Cita literalmente, de las entradas de abajo, el fragmento que comienza en la línea que contiene "The image size is (634, 462)." y termina en la línea que contiene "pos(86,174)", ambas incluidas.
═════ EXTRACTO DE DATOS ═════
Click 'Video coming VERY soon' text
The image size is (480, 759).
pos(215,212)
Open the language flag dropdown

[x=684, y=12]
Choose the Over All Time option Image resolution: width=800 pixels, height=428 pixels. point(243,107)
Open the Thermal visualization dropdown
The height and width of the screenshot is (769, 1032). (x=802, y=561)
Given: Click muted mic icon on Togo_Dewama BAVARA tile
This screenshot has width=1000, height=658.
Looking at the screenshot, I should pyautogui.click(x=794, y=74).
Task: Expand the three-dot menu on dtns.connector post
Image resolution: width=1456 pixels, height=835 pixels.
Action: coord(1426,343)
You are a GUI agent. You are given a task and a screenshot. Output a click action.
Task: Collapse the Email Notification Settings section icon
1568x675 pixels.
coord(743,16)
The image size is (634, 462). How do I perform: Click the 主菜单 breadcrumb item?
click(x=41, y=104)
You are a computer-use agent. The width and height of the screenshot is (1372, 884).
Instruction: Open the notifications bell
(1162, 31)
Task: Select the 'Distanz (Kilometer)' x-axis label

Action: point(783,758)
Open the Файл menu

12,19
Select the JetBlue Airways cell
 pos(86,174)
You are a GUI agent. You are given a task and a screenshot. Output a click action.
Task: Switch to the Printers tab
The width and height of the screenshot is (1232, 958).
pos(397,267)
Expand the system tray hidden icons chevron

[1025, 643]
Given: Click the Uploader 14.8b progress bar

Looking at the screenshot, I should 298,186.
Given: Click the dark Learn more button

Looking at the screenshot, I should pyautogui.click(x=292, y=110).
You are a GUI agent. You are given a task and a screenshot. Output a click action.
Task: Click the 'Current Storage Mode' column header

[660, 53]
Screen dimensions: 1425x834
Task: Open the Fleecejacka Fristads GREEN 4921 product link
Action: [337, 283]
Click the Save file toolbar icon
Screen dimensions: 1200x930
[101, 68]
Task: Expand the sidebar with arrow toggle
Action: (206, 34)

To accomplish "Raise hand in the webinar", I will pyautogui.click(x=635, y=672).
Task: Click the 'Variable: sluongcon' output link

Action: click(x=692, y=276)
═════
__RESPUESTA ESCRITA__
The image size is (634, 462). How do I perform: Click the 主菜单 breadcrumb item?
click(x=41, y=104)
You are a computer-use agent. The width and height of the screenshot is (1372, 884).
Instruction: Open the notifications bell
(1162, 31)
Task: Select the 'Distanz (Kilometer)' x-axis label

Action: point(783,758)
Open the Файл menu

12,19
Select the JetBlue Airways cell
 pos(86,174)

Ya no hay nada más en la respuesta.